小説を書くというのは、ここ(本文のことです)でも述べているように、多くの部分で自己治療的な行為であると僕は思います。「何かのメッセージがあってそれを小説に書く」という方もおられるかもしれないけれど、少なくとも僕の場合はそうではない。僕はむしろ、自分の中にどのようなメッセージがあるのかを探し出すために小説を書いているような気がします。

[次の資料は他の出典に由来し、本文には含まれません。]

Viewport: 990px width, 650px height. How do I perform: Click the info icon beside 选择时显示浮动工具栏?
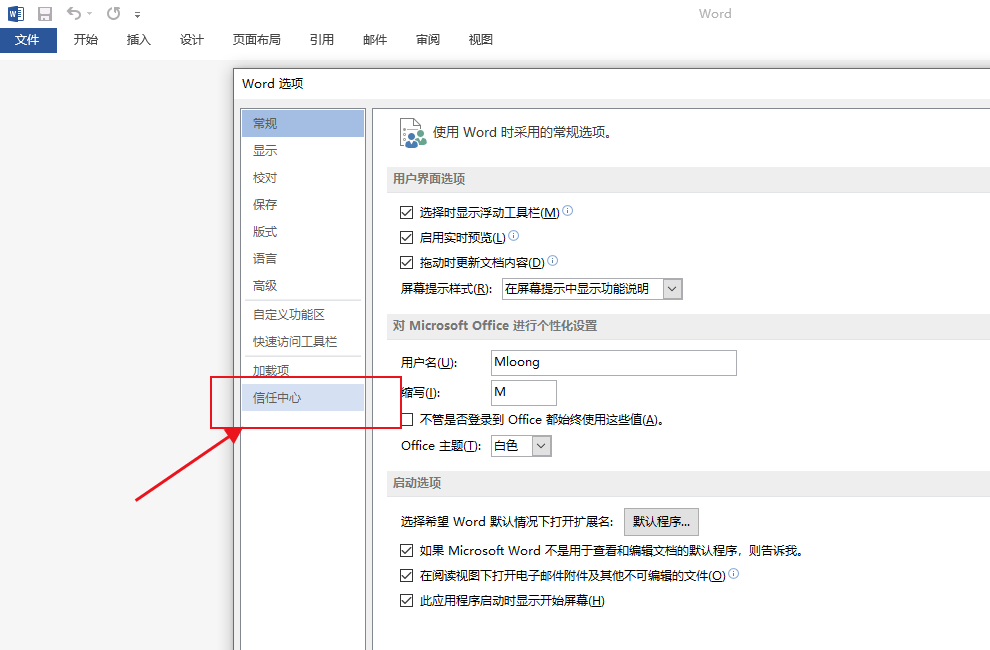[x=567, y=210]
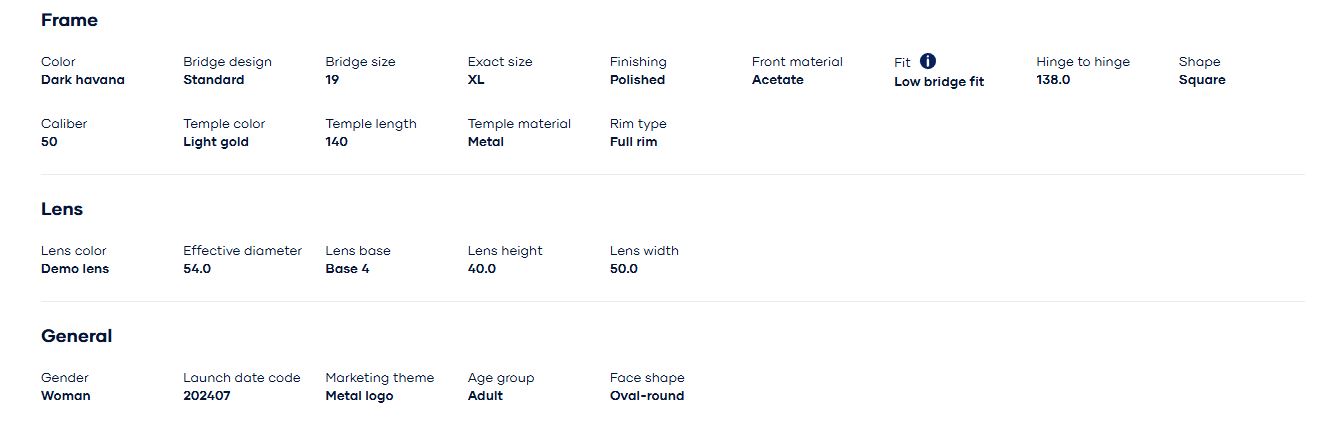Viewport: 1330px width, 425px height.
Task: Select the Dark havana color value
Action: click(x=83, y=80)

「自分がうまく説明できないことを小説という形にすることはすごく大変で、自分の文体をつくるまでは何度も何度も書き直しましたけれど、書き終えたことで、なにかフッと肩の荷が下りるということがありました」ということが、『ウォーク・ドント・ラン』では「自己変革のステップ」と捉えられていたのに対して、本書では「自己治療のステップ」と捉えられている。自己変革も自己治療も根本では同じことを言っているのかもしれないが、小説を書き始めた理由を15年を経て改めて言語化したとき、15年前とは違う言葉が浮かび上がってきた、ということは個人的に注目しながら読んだ。なぜ別の言葉が浮かび上がってきたのか、もう少し深く考えてみると面白いかもしれない。まあ、単に河合隼雄に影響されて心理学的なモノの見方をしているだけかもしれないが……。